Rows from a dataset for screen grounding:
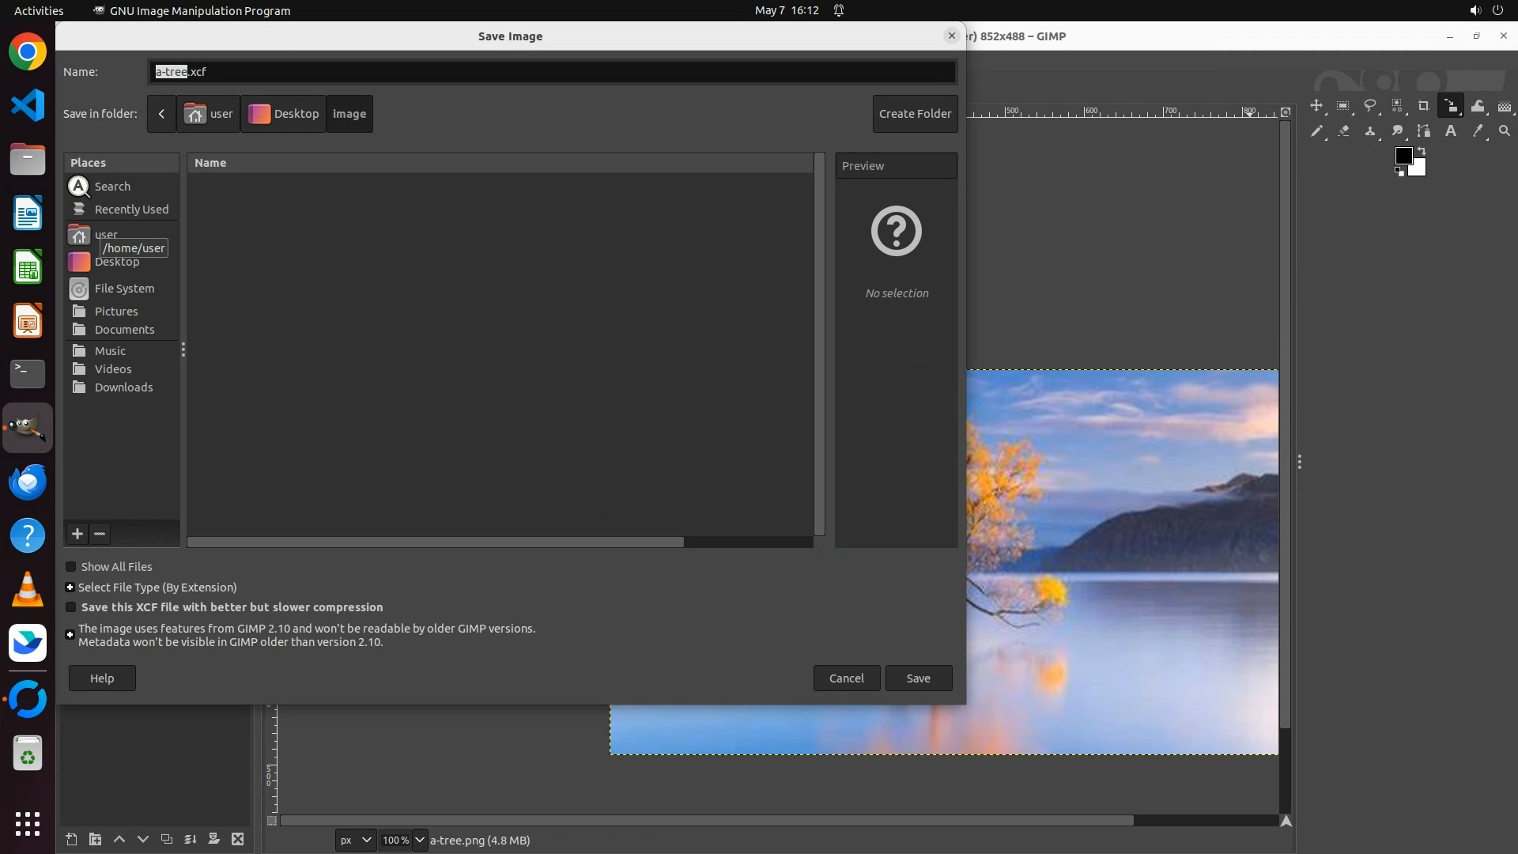Click the delete layer icon
Screen dimensions: 1518x854
click(x=238, y=840)
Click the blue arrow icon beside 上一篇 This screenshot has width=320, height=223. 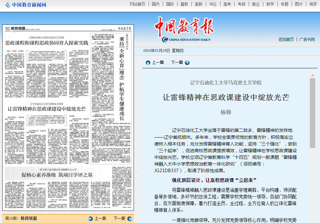[x=148, y=63]
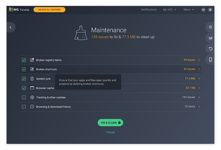221x150 pixels.
Task: Check the Browsing & download history checkbox
Action: [24, 107]
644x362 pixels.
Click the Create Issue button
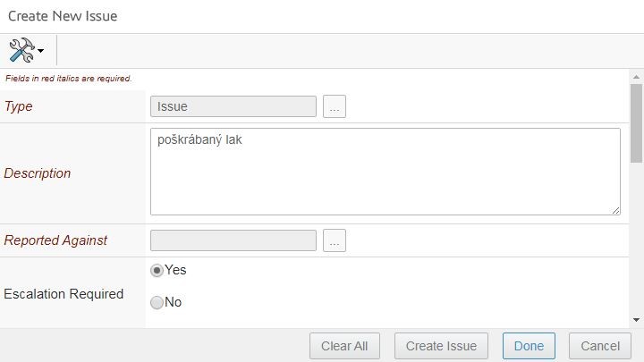[x=441, y=346]
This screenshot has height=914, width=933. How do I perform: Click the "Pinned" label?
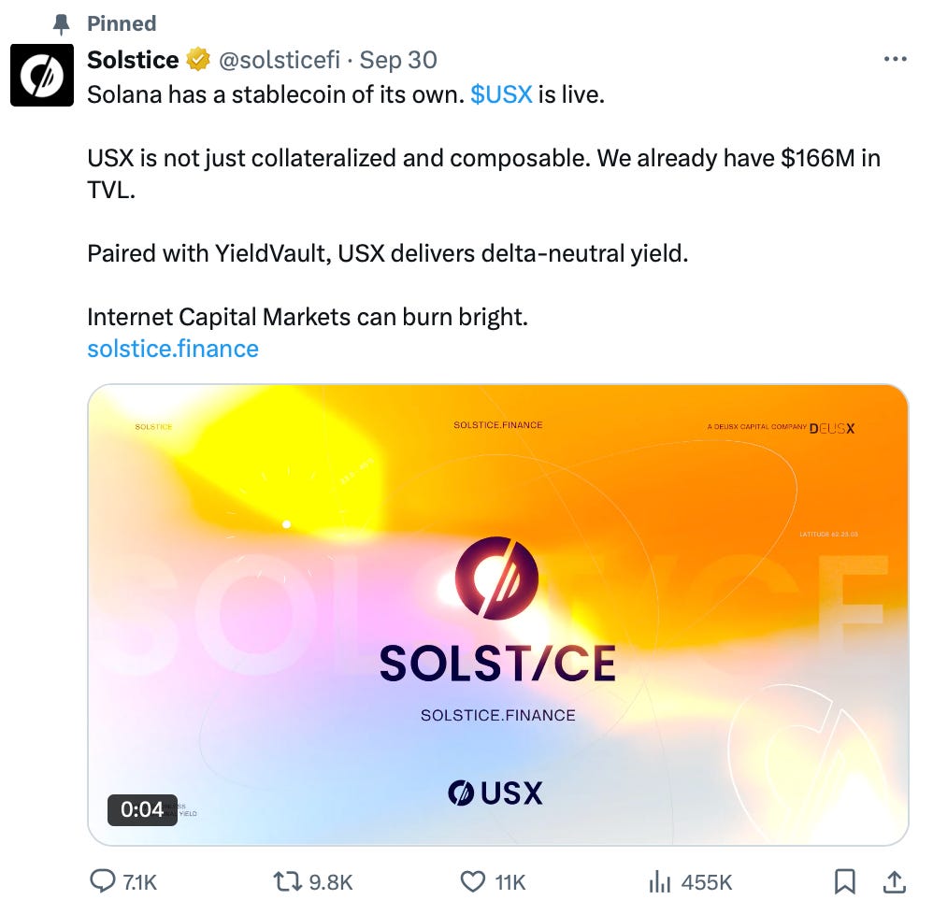(122, 24)
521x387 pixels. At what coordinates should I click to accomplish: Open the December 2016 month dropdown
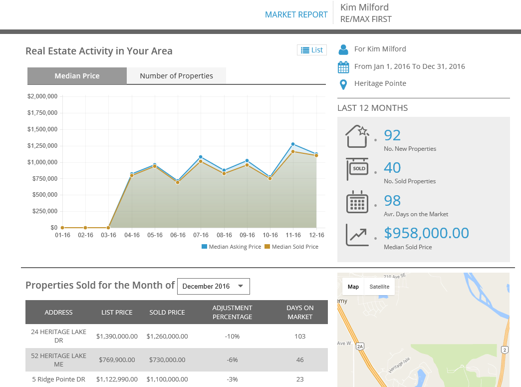(x=213, y=287)
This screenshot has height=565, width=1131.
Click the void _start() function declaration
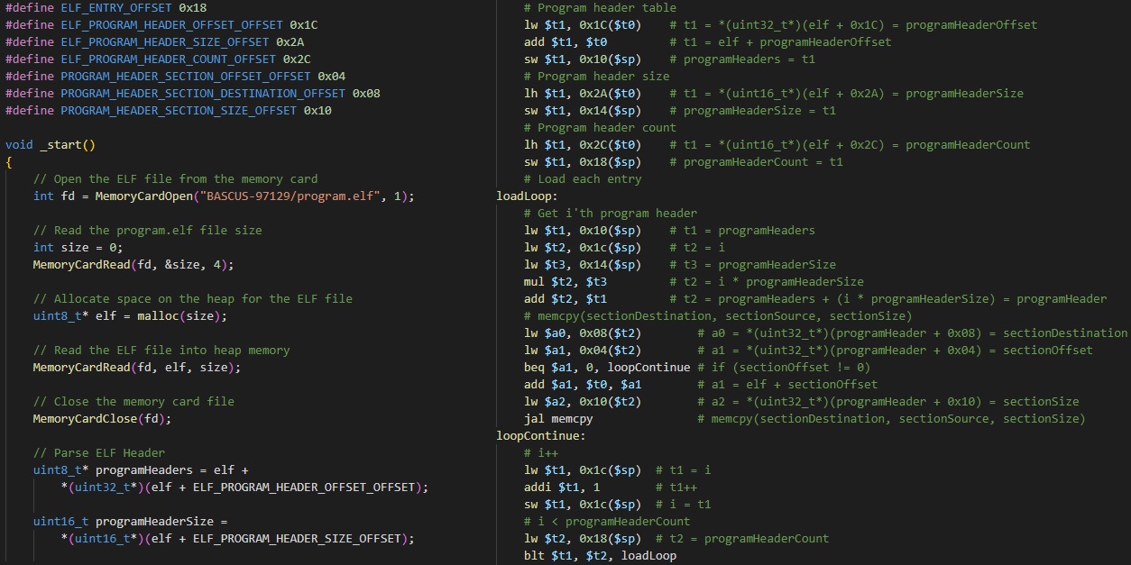pos(50,144)
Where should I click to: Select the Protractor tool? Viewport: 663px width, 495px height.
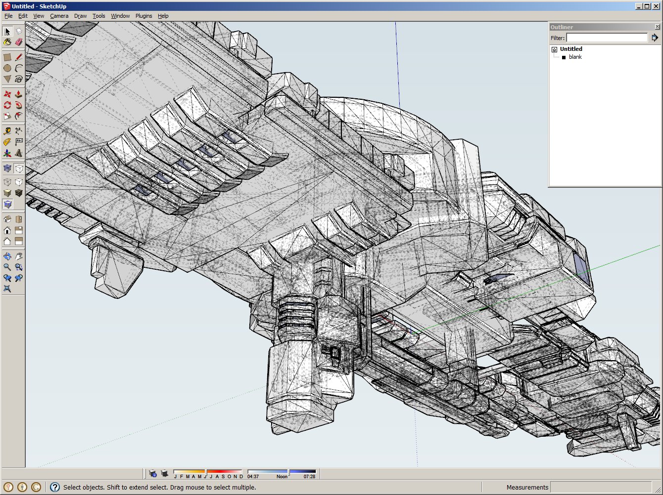coord(7,142)
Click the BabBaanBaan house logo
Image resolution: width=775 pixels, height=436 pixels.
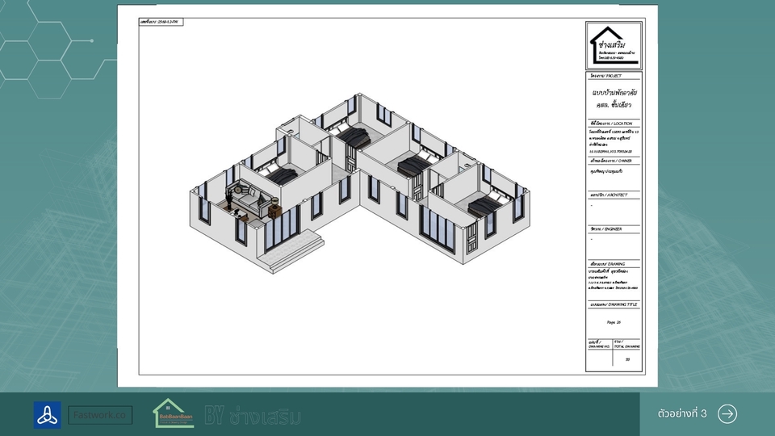coord(174,413)
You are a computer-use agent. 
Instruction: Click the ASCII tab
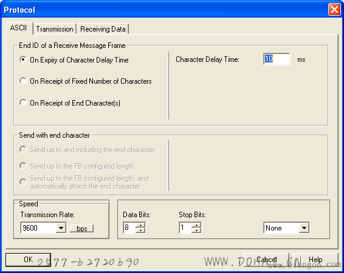(x=19, y=28)
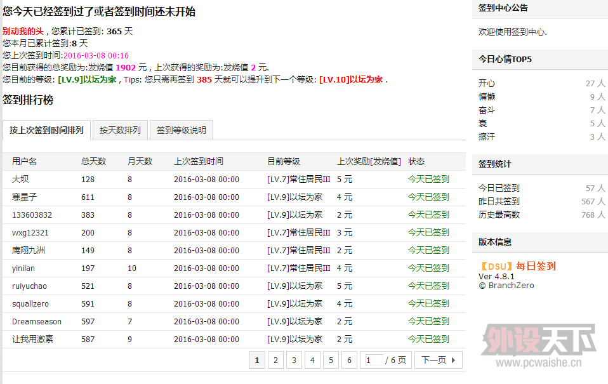
Task: Jump to page 4 in pagination
Action: [312, 361]
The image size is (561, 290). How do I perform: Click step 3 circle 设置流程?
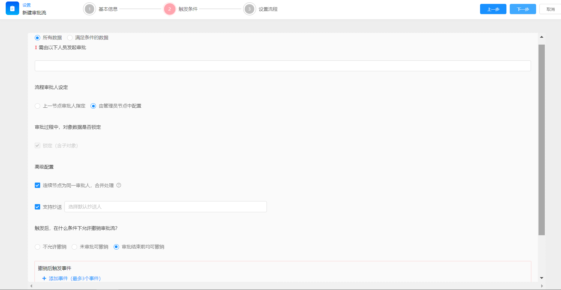(x=249, y=9)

■ PROBLEM REQUIREMENTS ■
Pick out every line in the entries above that contains the word "perform", and copy each of those lines in full.

■ FINISHED ANSWER ■
This screenshot has height=914, width=933. How do I perform: Click the "Pinned" label?
The image size is (561, 290). How do I perform: Click step 3 circle 设置流程?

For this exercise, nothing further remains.